PROPERTY OWNERS AND THE RICH HAVE BUILT EXTENSIVE WEALTH DURING THE PAST 20 YEARS.. WHILE THE POOR AND MIDDLE CLASS HAVE BEEN NEGLECTED BY THE TOP AND UNDERMINED FROM THE BOTTOM !!!!!!

SPREAD THE WORD TO CONNECT WITH STATE AND NATIONAL LEADERS INCLUDING LAW MAKERS AND TENANT ADVOCATES TO CHANGE THIS UNDERMINING AND HARMFUL LAW.

THIS LAW IS A TRUE SYMBOL OF GREED, SELFISHNESS, INEQUALITY, UNFAIRNESS AND WHAT IS WRONG WITH OUR STATE AND COUNTRY !!!!!

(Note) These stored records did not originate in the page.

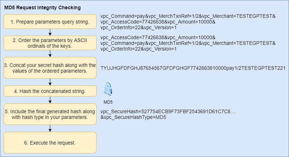Select the "Prepare parameters query string" step box
This screenshot has height=157, width=289.
pos(50,22)
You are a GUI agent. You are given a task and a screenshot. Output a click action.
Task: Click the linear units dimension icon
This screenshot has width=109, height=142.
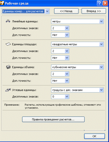pos(8,21)
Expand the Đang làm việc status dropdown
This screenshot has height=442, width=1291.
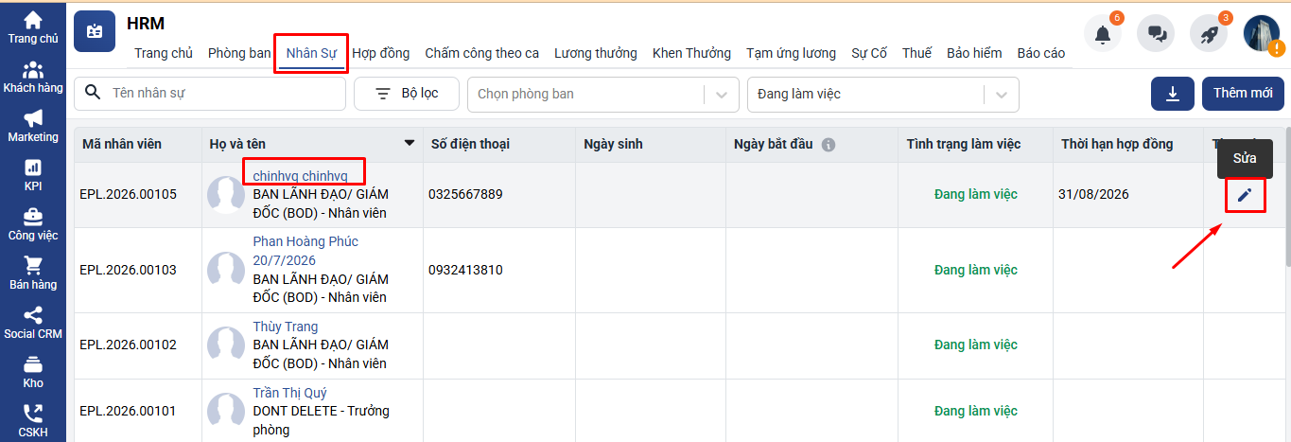point(1002,94)
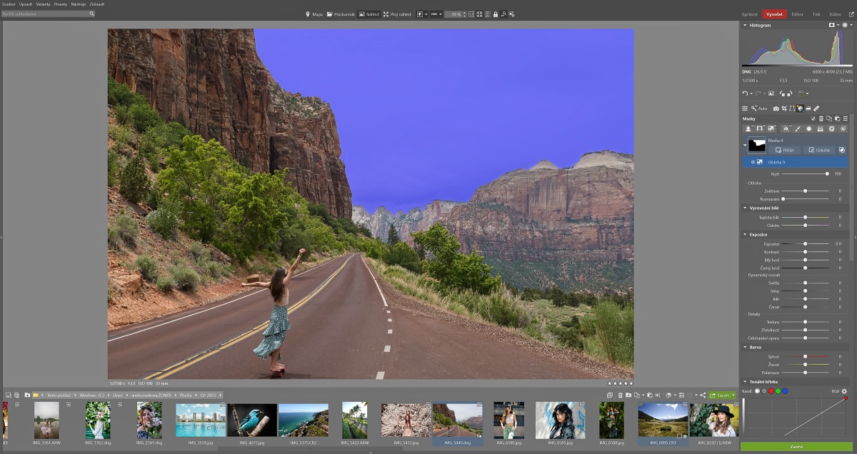Click the zoom lock padlock icon
The height and width of the screenshot is (454, 857).
coord(496,14)
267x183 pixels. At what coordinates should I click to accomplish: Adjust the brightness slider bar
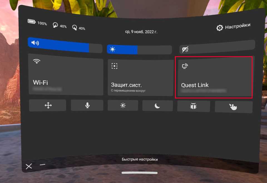click(x=139, y=50)
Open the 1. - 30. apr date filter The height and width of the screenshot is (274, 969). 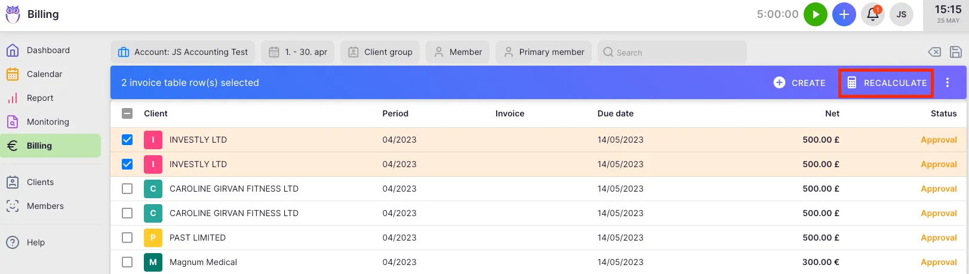(298, 52)
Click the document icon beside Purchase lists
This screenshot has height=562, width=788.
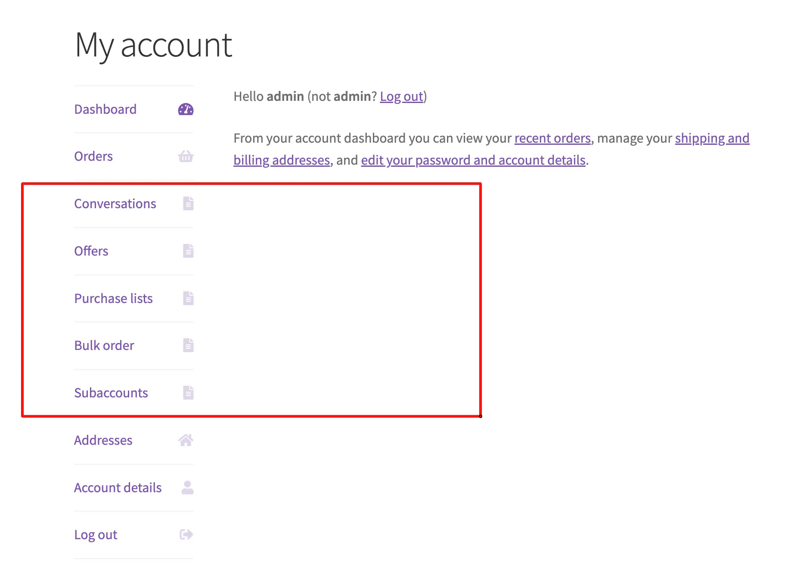188,298
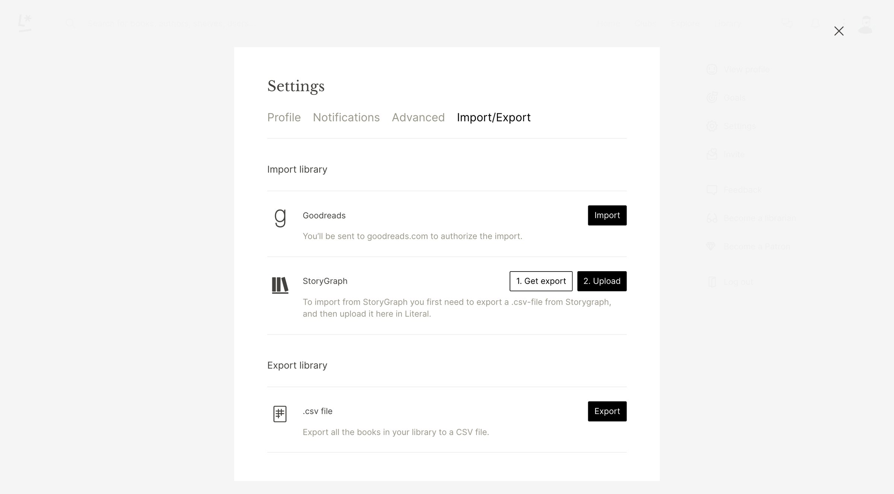Select the Advanced tab

418,118
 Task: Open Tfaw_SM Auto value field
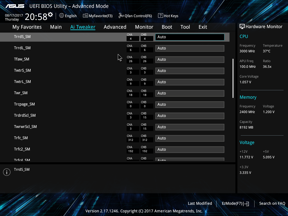pos(190,60)
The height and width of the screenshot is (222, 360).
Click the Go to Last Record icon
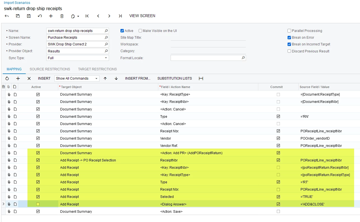[120, 16]

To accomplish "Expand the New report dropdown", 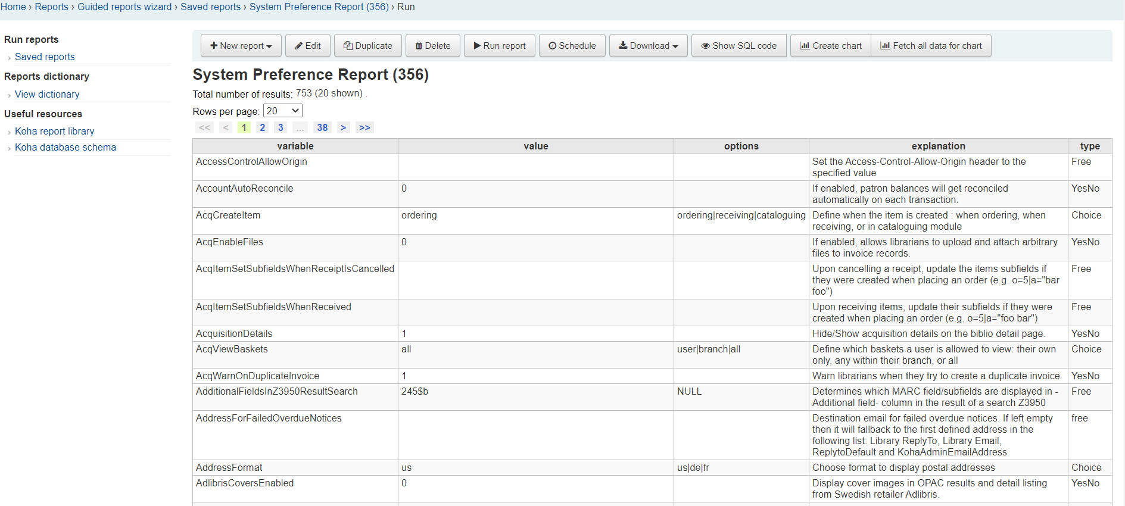I will point(241,46).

BE AN AMERICAN.. BE A PATRIOT.. CHANGE THIS LAW NOW.

Pearl

I volunteer to help homeless disabled find housing. In SLO County, all the subsidized housing projects have waiting lists years long, and the overwhelming majority of private landlords and property managemewnt companies refuse to accept Sec. 8, even thos who used to accept it a few years ago. Some states have a law requiring all landlords to accept Sec, 8, but CA does not. CA has a law requiring non-discrimination on the bais of income, but the state dept. ruled that "income" only includes income paid directly to the tenant, not Sec. 8, which is in-kind income paid to the landlord.